* _Task item_:
Go to the line in the entries below that holds "Click the content browser gear settings" and repeat exactly from there through the line that holds "The height and", inclusive.

* _Data under study_:
——————————

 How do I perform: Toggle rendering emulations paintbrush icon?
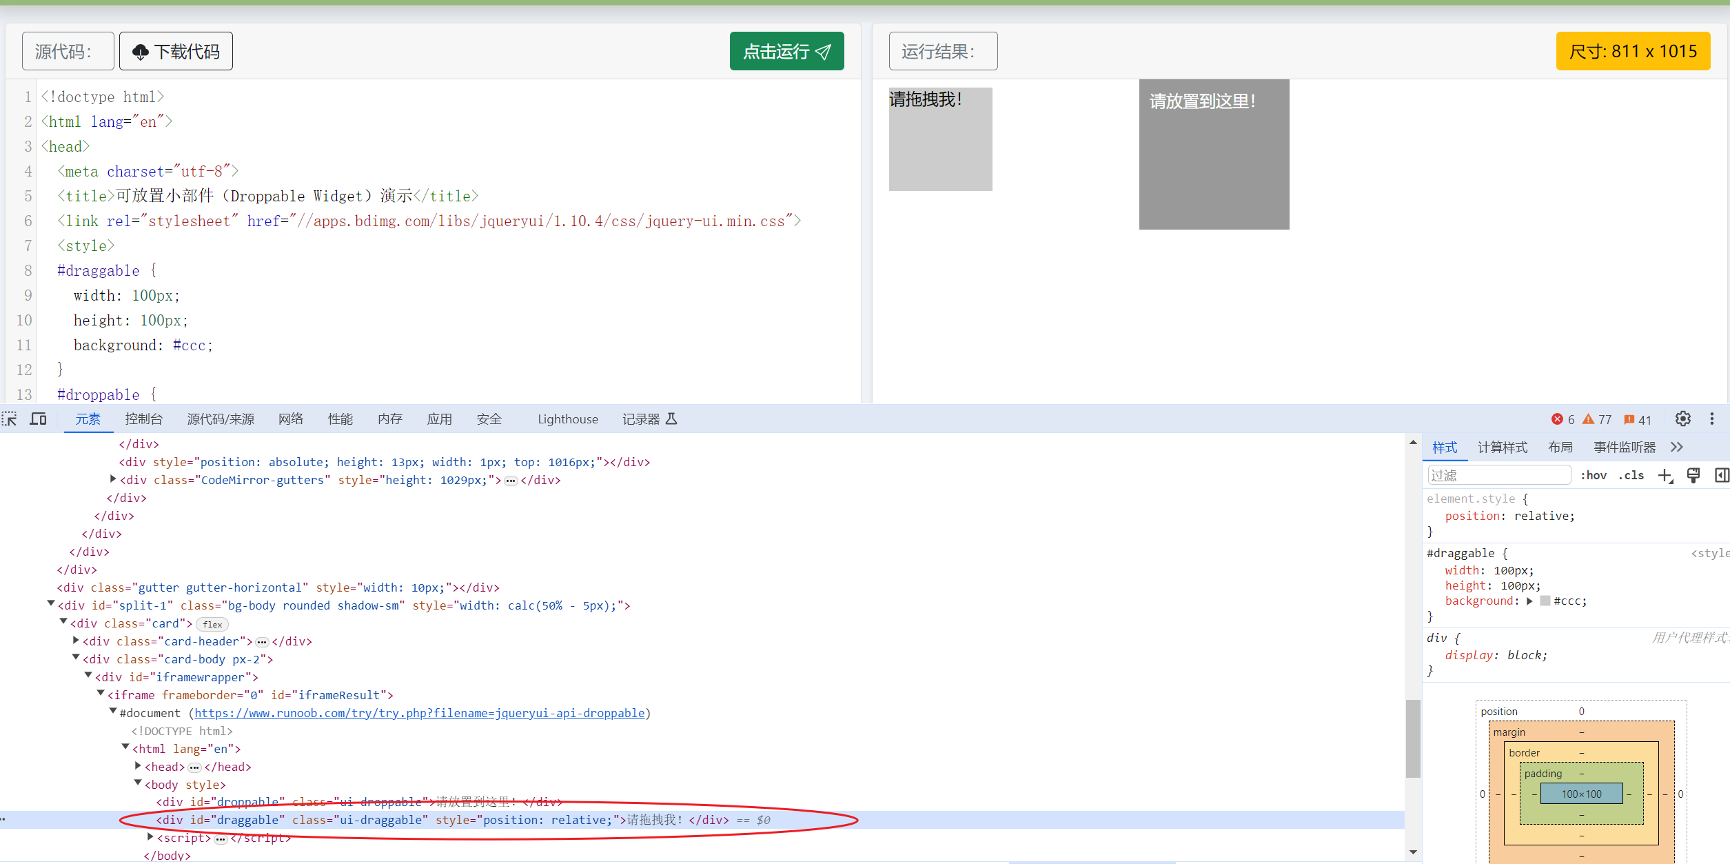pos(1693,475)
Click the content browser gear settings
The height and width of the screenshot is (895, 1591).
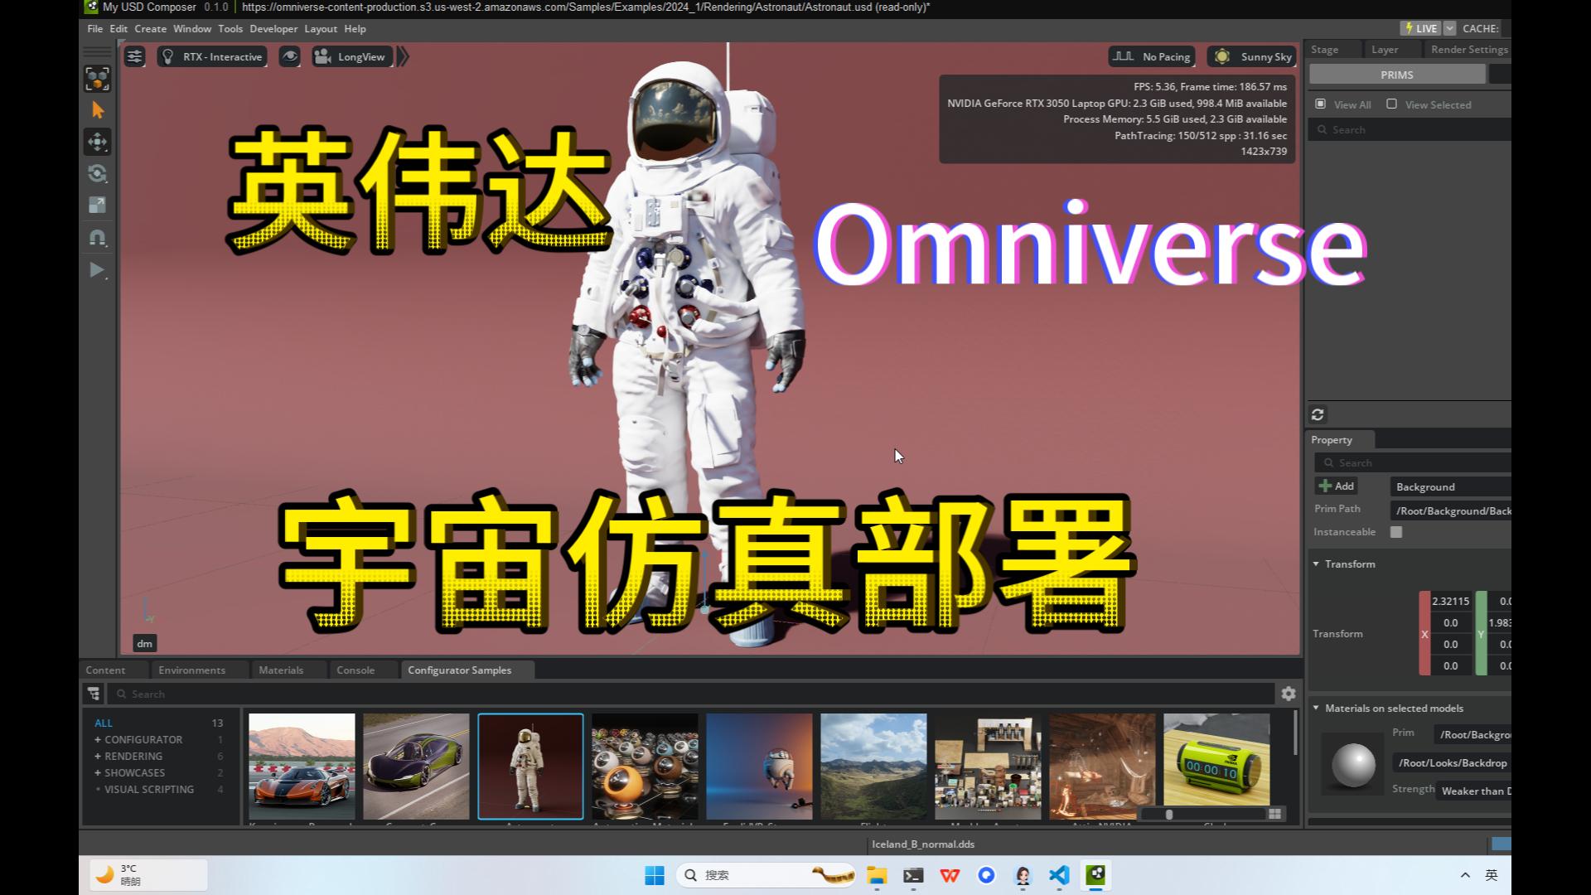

——————————

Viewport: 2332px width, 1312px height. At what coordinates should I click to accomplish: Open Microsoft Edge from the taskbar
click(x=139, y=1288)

——————————

* _Reply_:
Click the content browser gear settings
The height and width of the screenshot is (895, 1591).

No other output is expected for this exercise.